Project 7: AI-Powered Geometry Wars Agent

Object detection (Proof of Concept)

Background

This Proof of Concept (PoC) aims to leverage YOLOv8's real-time object detection capabilities to track the player in Geometry Wars 3. YOLOv8 is a state-of-the-art object detection model known for its speed and accuracy, making it suitable for real-time applications such as game analytics and AI-driven assistance tools. You can train the YOLOv8 model with your own data building a specific object detection solution. This capability will be leveraged for this project. The PoC aims at:

Detecting the player within the game screen in real-time.
Projecting the detections live in a separate screen (live feedback for evaluation).

Note: In a first step we avoid segementation and focus on object detection. Segementation will only be implemented once this PoC was successfull.

Step 1 - Gather Testing Data from Geometry Wars 3

To train the YOLOv8 model, a dataset of in-game screenshots will be collected. The screenshots are processed according to the inputs in PART 1 which include:

Taking a screenshot every x seconds.
Applying grayscaling and edge detection.
Storing the final screenshot.

A total of 200 screenshots have been created for this PoC using the python script shown during PART 1.

Step 2 - Label Testdata and export in YOLO 1.1 format

Labeling has been simplified. The player object has been labeled using square boxes avoiding more complex structures. All labeling has been done with CVAT.ai. All 200 screenshots have been labeled and stored alongside the label coordinates in the format required by YOLOv8.

Step 3 - Train YOLOV8 to detect the player on the screen

The YOLOv8 object detection model can easily be trained by:

Organizing the dataset by storing images (.png) and corresponding label (.txt) files under the obj_train_data folder, ensuring separate subfolders for training and validation data.
Executing the command yolo train model=yolov8n.pt data=data.yaml epochs=50 imgsz=640, where the number of epochs and image size are specified. These parameters may be adjusted in the future for the full-scale implementation beyond the proof of concept (PoC).
The model, along with training results, will be stored under the runs/detect/train directory, with the trained weights available inside the weights subfolder.
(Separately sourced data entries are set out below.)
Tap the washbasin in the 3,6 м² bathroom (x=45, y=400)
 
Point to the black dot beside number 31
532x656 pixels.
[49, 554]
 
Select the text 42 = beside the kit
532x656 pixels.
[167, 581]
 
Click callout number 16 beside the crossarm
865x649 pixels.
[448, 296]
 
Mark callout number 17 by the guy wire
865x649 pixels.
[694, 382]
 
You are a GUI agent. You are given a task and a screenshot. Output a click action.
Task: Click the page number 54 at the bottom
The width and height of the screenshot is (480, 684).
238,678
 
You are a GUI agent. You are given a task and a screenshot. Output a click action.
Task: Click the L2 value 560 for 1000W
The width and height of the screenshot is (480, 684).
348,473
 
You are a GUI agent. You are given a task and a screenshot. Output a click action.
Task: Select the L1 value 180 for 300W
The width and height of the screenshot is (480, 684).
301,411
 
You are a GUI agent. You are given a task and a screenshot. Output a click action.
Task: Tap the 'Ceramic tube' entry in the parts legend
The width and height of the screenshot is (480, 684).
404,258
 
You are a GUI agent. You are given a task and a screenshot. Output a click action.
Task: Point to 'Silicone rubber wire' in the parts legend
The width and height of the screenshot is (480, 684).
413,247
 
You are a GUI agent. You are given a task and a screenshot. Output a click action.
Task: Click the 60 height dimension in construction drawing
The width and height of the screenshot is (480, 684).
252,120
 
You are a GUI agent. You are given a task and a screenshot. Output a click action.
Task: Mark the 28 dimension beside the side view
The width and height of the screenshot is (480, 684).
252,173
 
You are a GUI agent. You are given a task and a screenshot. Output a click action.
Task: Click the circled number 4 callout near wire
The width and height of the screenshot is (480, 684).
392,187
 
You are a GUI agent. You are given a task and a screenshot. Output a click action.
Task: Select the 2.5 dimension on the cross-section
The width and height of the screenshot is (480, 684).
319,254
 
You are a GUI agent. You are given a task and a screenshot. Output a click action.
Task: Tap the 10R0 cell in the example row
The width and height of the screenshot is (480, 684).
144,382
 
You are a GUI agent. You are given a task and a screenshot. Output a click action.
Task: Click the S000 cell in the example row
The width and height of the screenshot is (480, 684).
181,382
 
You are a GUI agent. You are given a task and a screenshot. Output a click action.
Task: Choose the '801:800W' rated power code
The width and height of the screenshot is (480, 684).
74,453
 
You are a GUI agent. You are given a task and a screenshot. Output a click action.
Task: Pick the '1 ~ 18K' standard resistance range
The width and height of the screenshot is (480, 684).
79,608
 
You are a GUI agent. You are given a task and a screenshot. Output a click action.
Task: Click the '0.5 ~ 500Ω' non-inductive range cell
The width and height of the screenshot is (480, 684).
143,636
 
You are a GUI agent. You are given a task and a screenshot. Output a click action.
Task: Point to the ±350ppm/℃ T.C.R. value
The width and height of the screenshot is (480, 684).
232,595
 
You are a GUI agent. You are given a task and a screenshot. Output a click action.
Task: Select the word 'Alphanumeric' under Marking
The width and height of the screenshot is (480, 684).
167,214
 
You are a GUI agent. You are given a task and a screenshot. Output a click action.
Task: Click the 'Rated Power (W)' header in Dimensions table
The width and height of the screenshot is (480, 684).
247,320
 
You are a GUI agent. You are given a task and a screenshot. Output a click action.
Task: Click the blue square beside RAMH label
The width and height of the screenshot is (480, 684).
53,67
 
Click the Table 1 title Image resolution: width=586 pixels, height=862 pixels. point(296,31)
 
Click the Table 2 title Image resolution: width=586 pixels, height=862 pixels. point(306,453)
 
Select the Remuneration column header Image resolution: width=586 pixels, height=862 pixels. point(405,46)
Step 4 - Validate the trained model

The evaulation shows that the model was very well trained and increasingly became better at predicting the player position correctly.

Validation Metric	Explanation	Interpretation
train/box_loss	Measures how well the model predicts object bounding boxes during training.	A decreasing trend indicates improving localization accuracy.
train/cls_loss	Measures the model’s performance in correctly classifying detected objects during training.	A consistent downward trend suggests improved classification accuracy.
train/dfl_loss	Evaluates the quality of distribution predictions for object localization during training.	A steady decrease means better regression of box boundaries.
metrics/precision(B)	Indicates the proportion of detected objects that are actually correct (true positives).	High precision (>0.8) means fewer false positives.
metrics/recall(B)	Measures how many actual objects the model detects out of all available objects.	Increasing and high recall (>0.8) means the model is capturing most objects.
val/box_loss	Measures how well the model predicts object bounding boxes during validation.	A decreasing trend indicates improving localization accuracy.
val/cls_loss	Measures the model’s performance in correctly classifying detected objects during validation.	A consistent downward trend suggests improved classification accuracy.
val/dfl_loss	Evaluates the quality of distribution predictions for object localization during validation.	A steady decrease means better regression of box boundaries.
metrics/mAP50(B)	Evaluates the model's precision and recall at an IoU* threshold of 50%.	A higher value (>0.8) indicates strong detection performance at lenient criteria.
metrics/mAP50-95(B)	Measures precision and recall across a range of IoU* thresholds (from 50% to 95%).	A gradual increase shows improving model robustness across IoU levels.

*IoU (Intersection over Union) is a metric used to evaluate the accuracy of an object detection model. It measures the overlap between the predicted bounding box and the ground truth (actual) bounding box.

Step 5 - Using the trained model

The results of the PoC were highly promising. The object detection model effectively and confidently identified the player throughout the gameplay, demonstrating its capability in real-time scenarios. However, to further enhance detection accuracy especially during more complex and crowded scenes, such as intense enemy encounters and gate explosions—additional training data will be beneficial. Building on the success of this PoC, the next phase will focus on developing a fully functional object detection system. This will involve expanding the model to recognize all key objects on screen and incorporating a more diverse dataset, covering a wide range of gameplay scenarios to improve robustness and overall performance.